While we watch the plot devices burn and burn, Vaughn and Craig are freaking the hell out in the surveillance van. "We'll need the cell tower signal codes for Istanbul, Karachi, and Taipei!" Vaughn orders Hot Agent Craig. "Jack, listen to me. What pocket is your phone in? If it's the left jacket pocket, hold up one finger. In the right pocket, hold up two." Jack glances at his menu and signals Vaughn with one finger. Sadly, it's not his MIDDLE finger. A waiter walks up and asks if they're ready to order. Unfortunately, Jack's not quite ready. First, the writers have to toss a couple of live cows on the fire to distract us; then Face Doneaway has to keep her head pointing in completely the opposite direction as Jack's menu so that the waiter can reach into Jack's pocket and pull out his cell phone without anyone noticing. Whew. That was close. I didn't even notice it when time stood still and that waiter grasped the phone with a set of king-sized barbeque tongs.

The waiter finally leaves, and Face Doneaway returns her head to its previous (and scary) position, and demands Jack's phone. Jack buys some time by mentioning that Face said there were two things. "Who is Steven Haladki?" she minxes. Jack responds, "He was a CIA agent loyal to Irina Derevko. Oh, and he was an incredible weasel." "Whom you murdered," states Face.

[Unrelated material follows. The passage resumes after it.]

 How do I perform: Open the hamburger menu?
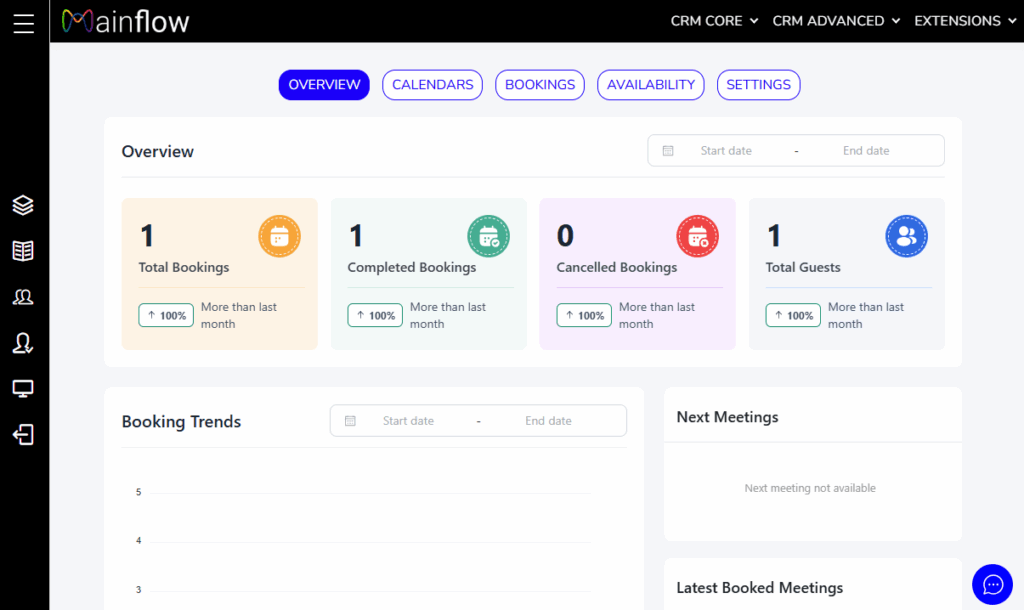point(24,23)
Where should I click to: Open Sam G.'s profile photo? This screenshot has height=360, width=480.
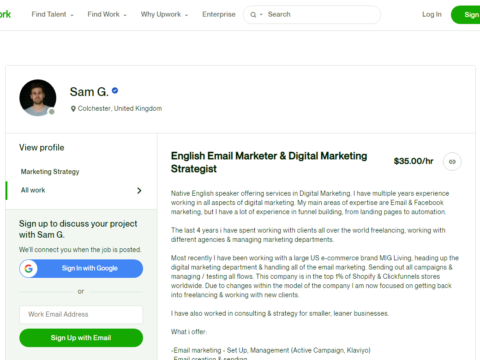[38, 98]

Over in the van, Vaughn looks like he's about to vomit. He looks over at Hot Agent Craig as Face continues, "We found brain matter in the gun you fired on the day Emily was murdered. I admit, I thought DNA tests would prove that you killed her but instead they proved you killed Haladki." Back at the table, Jack's all, yeah, whatever -- he was a weasel and he worked for Irina. Believe me. If you'd met him, YOU would have nailed his ass too. Can we move on now?

Vaughn's still sitting there with his thumb up his ass, totally stunned that a warm-hearted and loving individual like Jack would do anything as heinous as killing a sniveling little shit like Haladki. Hot Agent Craig snaps him out of his reverie by announcing that they can't wait for Bristow's phone and that he needs Vaughn's. Vaughn dumbly hands his phone over as Hot Agent Craig says that the card's been reprogrammed and he'll stamp Jack's serial number on the SIM card. Then he hands all the shit to Vaughn and yells at him that he'll have to make the phone switch himself.

At the same time, Face is still working Jack over about Haladki. In the background, we see Vaughn pass off the phone to the waiter. Jack says something about how the death of a CIA agent draws unwanted attention and focus and how, when it happens, the safest recourse is to say nothing. Oh, wait, toss another livestock animal on the fire, dudes! There's another ham-handed phone switch going on over here!